杉原は、腹を押さえたまま、佐藤の墓にもたれかかった。
杉原の息は荒かった。
「あんた、息子がいたんだな、へへっ」
杉原は刺さった包丁を引き抜くと、手に握りしめた。腹からは血がドクドクと止まらない。このままでは出血多量で失血死である。

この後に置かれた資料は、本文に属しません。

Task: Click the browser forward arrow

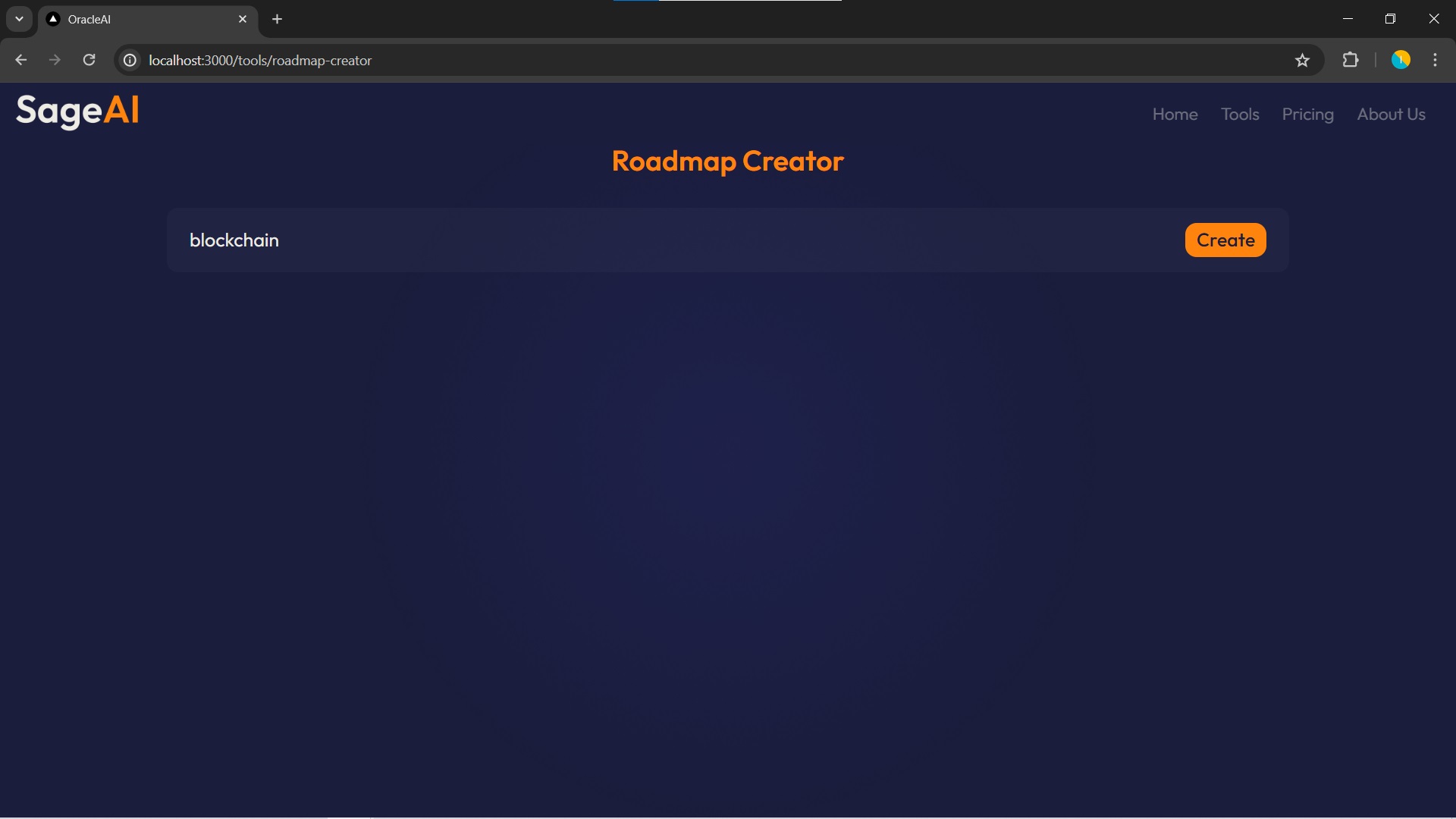Action: pyautogui.click(x=55, y=60)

「へへっ、安心しな。あんたの息子を殺人犯にはしねーよ」
杉原は佐藤の墓につぶやくと、腹を押さえながら歩き出した。よろけながら、車を駐車しているところまで何とかたどり着いた。
意識が朦朧としてくる中、運転席に乗り込んだ。
震える手で包丁を助手席に置き、エンジンをかけた。
何とか発進させる。
杉原の車は蛇行していた。
ただ、目的地には着実に向かっていた。
海である。
付き合っていた彼女が好きだった海。
胸のポケットには彼女の遺骨の粉が少量入っている。
彼女と一緒に海へ飛び込むのだ。
思えば、彼女が殺されたときに、自分も死んだのかもしれない。
人を殺すことによって、自分を生かそうとしていただけだ。
他人を殺すことで生きながらえようとした。
完全に間違っていた。
俺はどうすれば、よかったんだろう?
杉原はもう何も考えられなくなっていた。
彼女との思い出だけが、よみがえってくる。
アクセルを踏み込んだ。
車は脇目も振らず、猛スピードで海へとダイブした。
車の後部から着水し、ずぶずぶと車は沈んでいった。
杉原は穏やかな表情をしていた。
その後、目撃者の通報により、落ちた車が引き上げられた。
車内には身元不明の遺体が一つ。
不思議なことに、警察がどれだけ調べても、遺体の身元は判明しなかった。
言わば、この世に存在しない人間だった。
杉原は、殺し屋になったと同時に自分の存在を消していたのである。
跡形もなく。
自分が死んだところで、誰も何も思わない。
ただ、存在しない人間がいなくなっただけだ。
警察は自殺と断定し、無縁仏として処理した。